Para que sea incómoda solo hay que dibujarle el escenario adecuado. La libertad exige de un
alto grado de sentido de la convivencia, pero si logramos inducir un sentido de
la libertad que lleve a su ejercicio más vil, a extender la idea de que la
libertad es el ejercicio individual de todos los derechos sin comprometerse con
ninguna obligación, a la preponderancia de la fuerza sobre la razón, de la
arbitrariedad sobre la convivencia, del abuso sobre la tolerancia, de la
minoría sobre la mayoría, del sustantivo sobre la sustancia, habremos
conseguido en un cierto tiempo, y el tiempo no importa, que la libertad sea un concepto que un
determinado grupo de individuos utiliza para agredir a los demás, y por tanto
será incomoda y una parte significativa de la sociedad acabará pidiendo una mayor intervención represiva que
equilibre los “derechos”
Y si la libertad es incómoda y es
peligrosa, es renunciable. Temporalmente, claro, nadie quiere perder su libertad. Solo hasta que el enemigo haya
sido controlado, solo hasta que las personas recuperen la cordura. Después la
libertad volverá, como derecho irrenunciable y ya obtenido, de forma natural y
espontánea.
Bueno. Ya solo me queda poner la
maquinaria en marcha.
Y para ponerlo en marcha hay dos
vías que han de ser complementarias. La primera es una herramienta fundamental: pervertir el
lenguaje hasta el punto de que nada signifique algo concreto, que nada nombre o
defina algo que no pueda ser interpretado de otra forma, que nada se llame como
se llamaba, que cualquier palabra signifique cualquier cosa. O sea, un babel en
el que cada uno sepa lo que le dicen pero no lo que le quieren decir.

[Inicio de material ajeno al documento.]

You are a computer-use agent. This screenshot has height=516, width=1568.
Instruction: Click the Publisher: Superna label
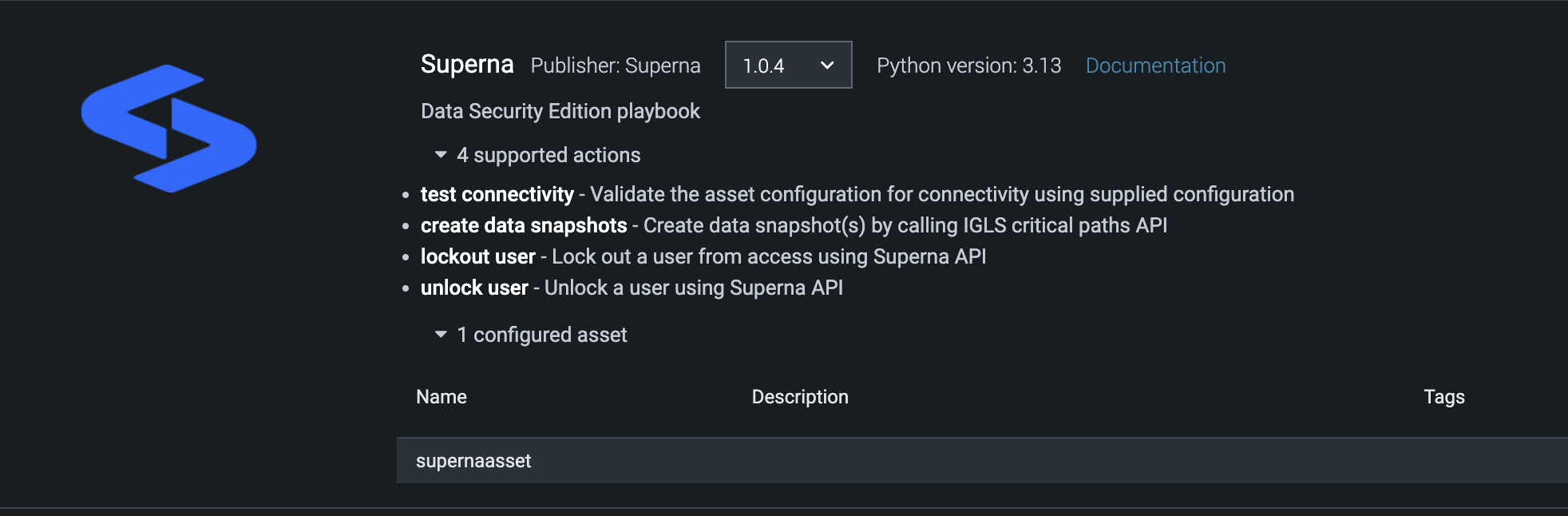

La segunda es sacar a la palestra
unos líderes capaces de hacer brotar de nosotros lo peor que tenemos dentro, de
hacernos evidente la inconveniencia de los demás, el perjuicio de la deriva social, de hacernos sentir a la vez
importantes y estafados. Capaces de retorcer el mensaje hasta que compremos lo
que denostamos, que aclamemos en colectivo lo que sería impensable que
aceptáramos individualmente.
Con esos elementos me basta mover
los peones, hacer que esos líderes se pongan a la cabeza de la sociedad y
habremos conseguido tirar por tierra una gran cantidad de los logros obtenidos
con esfuerzo, con sangre, incluso con heroicidades, y cuando llegue el momento de pasar cuentas, que llegará, habrá unos culpables evidentes a
los que mirar, unos chivos expiatorios que habrán asumido con total entusiasmo y convicción los planes ajenos.
Y a todo esto, habrá quién ahora,
a estas alturas de la película, recuerde aquello de: “basado en hechos reales”.
Que no, que es pura casualidad, una calentura de calefacción puesta demasiado
fuerte. ¿Y lo del chivo expiatorio? Pues ni idea. Que mal día.